REQUIRED TASKS:
[A] In the paper on high performance commodity computing, why would one compile the customized database access code and put it with the back end server? Explain in one to three sentences.
[B] Resume the paper on high performance commodity computing from the point where it stops.

DOCUMENT EXTRACT:
HPcc as High Performance Commodity Computing

                      Geoffrey C. Fox, Wojtek Furmanski

                     gcf@npac.syr.edu, furm@npac.syr.edu

                   World Wide Web: http://www.npac.syr.edu


Abstract:

We review the growing power and capability of commodity computing and
communication technologies driven by the World Wide Web's distributed
information model. We use a three tier model with largely independent
clients connected to a distributed network of severs. These host various
services including object and relational databases and of course parallel
and sequential computing. High performance requires concurrency at both the
middle server tier and in the back end services. This approach can be
applied to both metacomputing and to provide improved parallel programming
environments. We give several examples; web-based user interfaces; the use
of Java as a scientific computing language; integration of interpreted and
compiled environments; visual component based programming; distributed
simulation; and the role of databases, COBRA and collaborative systems. We
suggest that establishment of a set of frameworks which will be the
necessary standard interfaces between the users and HPcc Services.

                                   [Image]
               Figure 1: Industry View of Enterprise Computing

Three Tier High Performance Commodity Computing

We start with a modern industry view of commodity computing with the three
tiers shown in fig 1. Here we have customizable client and middle tier
systems accessing "traditional" back end services such as relational and
object databases. A set of standard interfaces allows a rich set of custom
applications to build with appropriate client and middleware software. As
indicated on figure, both these two layers can use web technology such as
Java and Javabeans, distributed objects with COBRA and standard interfaces
such as JDBC (Java Database Connectivity). There are of course no rigid
solutions and one can get "traditional" client server solutions by
collapsing two of the layers together. For instance with database access,
one gets a two tier solution by either incorporating custom code into the
"thick" client or in analogy to Oracle's PL/SQL, compile for better
performance the customized database access and incorporate with the back end
server. The latter like the general 3 tier solution, supports "thin" clients
such as the currently popular network computer.

DATA LINES:
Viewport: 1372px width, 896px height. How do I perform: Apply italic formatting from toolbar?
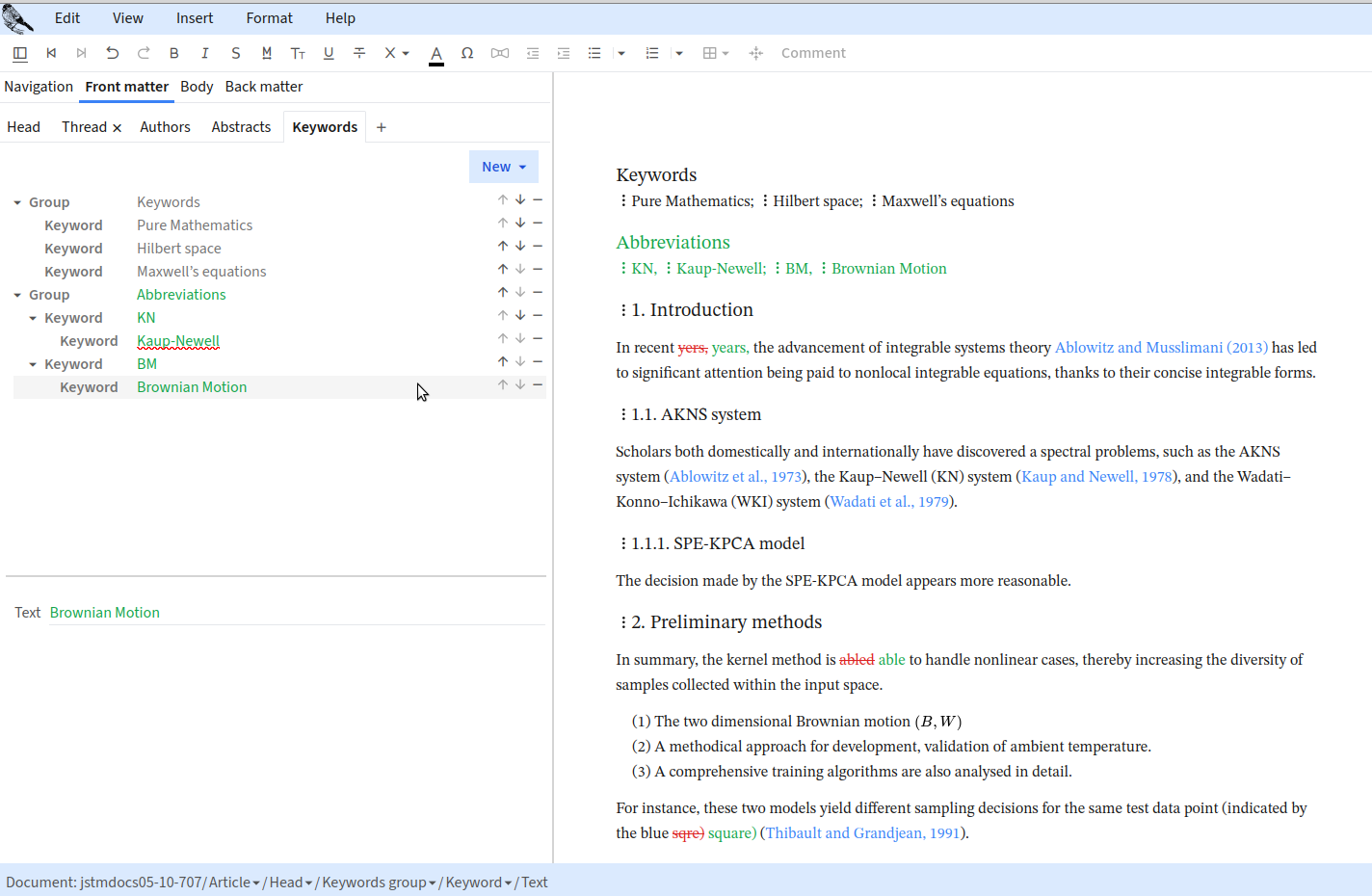[x=205, y=53]
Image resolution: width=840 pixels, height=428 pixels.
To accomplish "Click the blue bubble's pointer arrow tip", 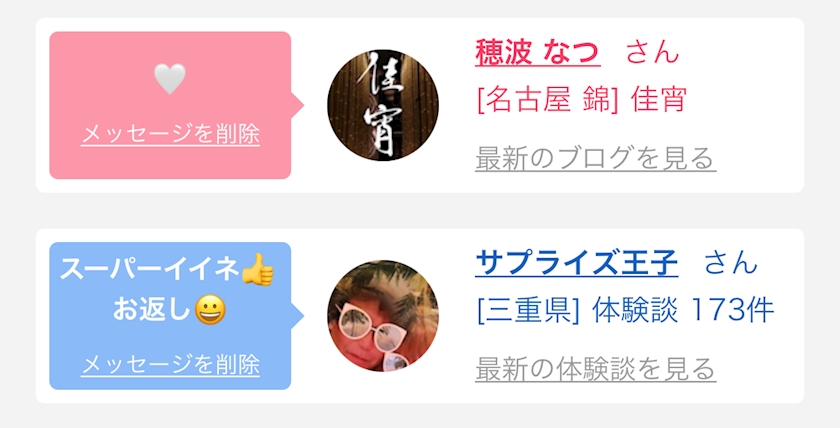I will tap(300, 316).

ANSWERS BY TASK:
[A] Compiling the customized database access and incorporating it with the back end server, as with Oracle's PL/SQL, gives better performance. This collapses two layers into a two tier solution. Like the general three tier solution, it supports "thin" clients such as the network computer.

[B]
We wish to use this architecture as the basis of our HPcc environment. We
need to naturally incorporate (essentially) all services of the commodity
web and to use it's protocols and standards wherever possible. This requires
us to enhance certain services to get higher performance and to incorporate
new capabilities such as high-end visualization (e.g. CAVE's) or massively
parallel systems where needed. If successful we will build an HPcc
environment that offers the evolving functionality of commodity systems
without significant re-engineering as advances in hardware and software lead
to new and better commodity products.

HPcc, shown in fig 2, extends fig 1 in two natural ways. Firstly the middle
tier is promoted to a distributed network of servers; in the "purest" model
these are Java Web Servers but obviously any protocol compatible server is
possible. This middle tier extension provides networked servers for many
different capabilities (increasing functionality) but also multiple servers
to increase performance on an given service. The use of high functionality
but modest performance communication protocols and interfaces at the middle
tier limits the performance levels that can be reached in this fashion.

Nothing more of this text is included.